* EXTRACT TO READ *
━━━━━━━━

Classic Diners

No matter where I travel, there's only one question constantly on my mind: Where's the closest diner! I don't mean "restaurant" or anything like that. I want a good diner. One that serves breakfast 24 hours a day. One that has a counter and stools and some booths, and a lot of stainless steel. One that preserves the classic styling of the Art Deco diners of my youth. But the most important thing is the menu. Good food, reasonably priced, served by waitresses with those little dupe books and a pencil on their ear. Waitresses that can hold all the food for a table of four on one arm and still whistle. Listed below are a few of my favorites, culled from various places around the country and from the New York area. I haven't been everywhere, so I know I've missed a lot of good diners, and there are probably thousands of very good ones, but these are some that I've selected as superior. If you're in any of these places, check them out. My main criteria for selection was classic styling, since the food is always good and pretty uniform from one to the other. A few stand out for superior food as well as classic styling. 1. Sunny Day Diner, Lincoln, New Hampshire

Built by the Master Company in 1958, this diner combines the best of classic styling with great food. If you travel to New Hampshire, be sure to stop here. The diner closes in the early afternoon, and we've found it closed a few times, but it's worth coming back and trying again. All baked goods are made on the premises and are outstanding. Right up the road, you'll find Ed O'Brien's Franconia Notch Motel, a good place to stay.

2. Mineola Diner, Mineola, New York

Built just after World War II by Mountain View Diners, this one is right in my back yard. Anyone who lives on Long Island and hasn't eaten here should certainly make the trip. The Mountain View trademark was a unique corner detail know as the "cowcatcher" which can be seen in this photograph by Christopher Bliss

3. Jackson Hole Diner, 69-35 Astoria Blvd between 35th and 36th Streets Astoria, Queens

This diner is not in Jackson Hole, Wyoming, but in the heart of Queens, in New York City. In fact, there are two locations, another is located at 3501 Bell Blvd, Flushing, NY. This is a classic 50's diner, right out of "Happy Days". You almost expect "the Fonz" to appear in the parking lot.

━━━━━━━━

* DATA PROVIDED *
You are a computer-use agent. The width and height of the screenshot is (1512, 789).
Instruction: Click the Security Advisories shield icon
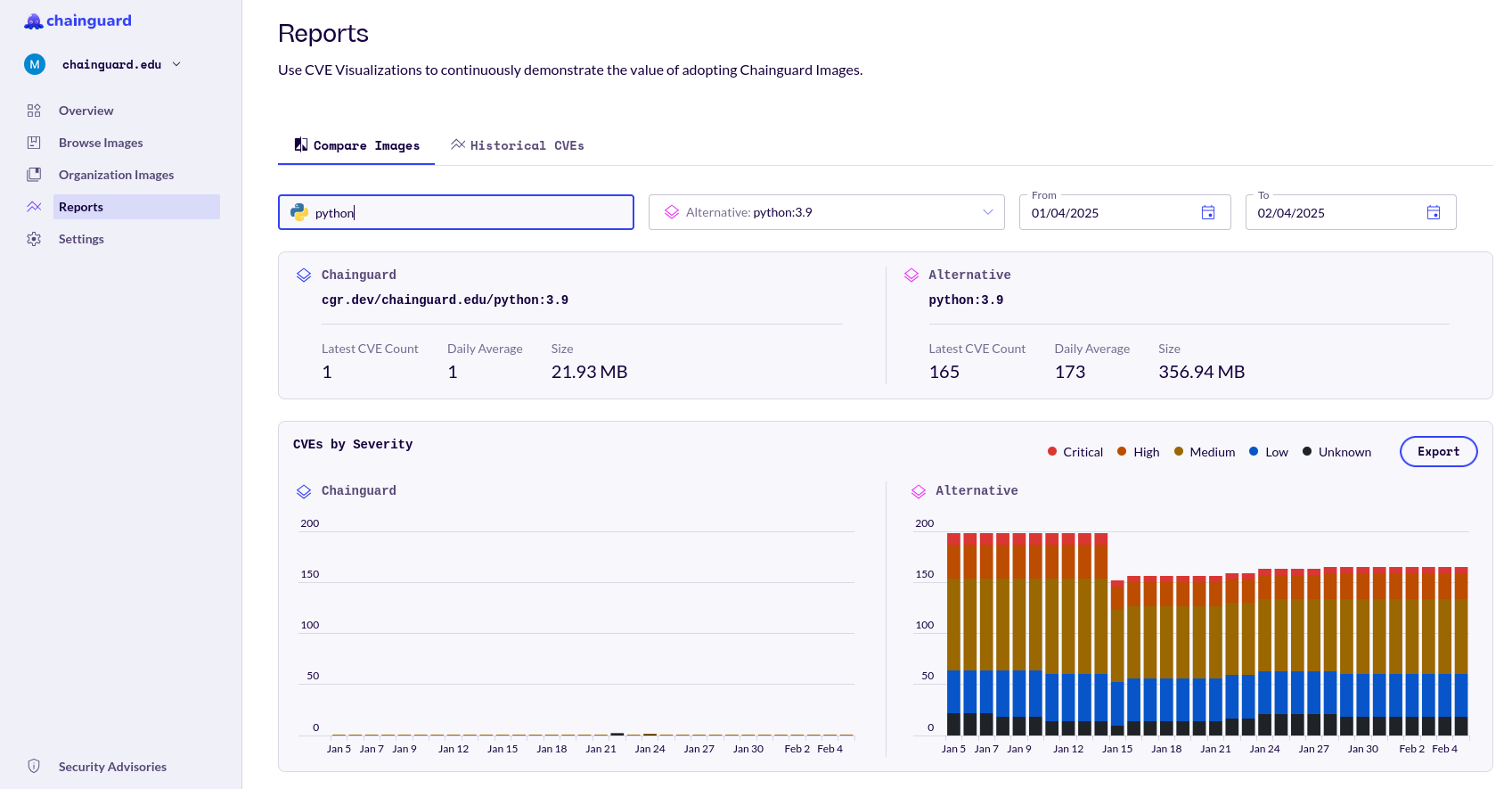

━━━━━━━━

* YOUR TASKS *
1: In the piece on classic diners, which company built the Sunny Day Diner, and in what year?
2: Turn the paragraph of the piece on classic diners that begins "Built by the Master Company in 1958" into a short list that keeps its main facts.
3: Resume the piece on classic diners, picking up right after its final sentence.
The data have no connection to the piece on classic diners.

* SET OF ANSWERS *
1: The Master Company built it in 1958.

2:
- Built by the Master Company in 1958, it combines classic styling with great food.
- It is a recommended stop for anyone traveling to New Hampshire.
- It closes in the early afternoon and has sometimes been found closed, but it is worth trying again.
- All baked goods are made on the premises and are outstanding.
- Ed O'Brien's Franconia Notch Motel, right up the road, is a good place to stay.

3:
4. Mickey's Dining Car, St. Paul, Minnesota

Built around 1937, this diner is on the National Register of Historic Places, and is an authentic Art Deco classic. It was built by the Jerry O'Mahoney company in New Jersey.

5. Empire Diner, 10th Ave and 22nd Street, New York City

Built in 1946 by the Fodero Dining Car Company, Bloomfield, NJ, the mighty Empire Diner stands in the middle of Manhattan. No one should miss this experience. The classic Art Deco styling alone makes for a dramatic experience. I like to go there after the bars close, when the most interesting characters appear. During lunch and dinner, there's often a piano player and sometimes late at night when some aspiring musician is moved to song.

6. Roscoe Diner, Route 17 (Quickway), Roscoe, N.Y.

Although the Roscoe Diner has been rebuilt several times from it's original style, and really can't claim classic status, it can claim legendary status. Everywhere I go in the world, people know about the Roscoe Diner. It's an obligatory stop for New York fishermen testing their skills in the legendary Beaverkill River. I know for a fact that Jimmy Carter has stopped here more than once on fishing trips.

7. Martindale Chief Diner, Taconic State Parkway and Rte. 23 in Craryville, NY. From "Roadside Magazine": " What makes the Martindale Chief such a pleasure is that familiar good feeling I have as soon as I walk in the door and take a look around at the cleanliness, the efficiency, and the downright comfortable, unhurried atmosphere. It has all the elements that make up a successful diner -- the promise of delicious food prepared any way I like, the many offers of a coffee refill with a smile, and the friendly chatter that says not "I'm just doing my job" but "this is your diner." 8. A Great Diner that is no longer with us.... The Parkway Diner used to be on Jericho Turnpike in Mineola. It's gone. One of the last out front grills, this diner was made famous by Billy Joel in "Scenes From an Italian Restaurant": "Brenda and Eddie were the Popular steadies And the king and the queen Of the prom Riding around with the car top Down and the radio on Nobody looked any finer Or was more of a hit at the Parkway Diner We never knew we could want more Than that out of life"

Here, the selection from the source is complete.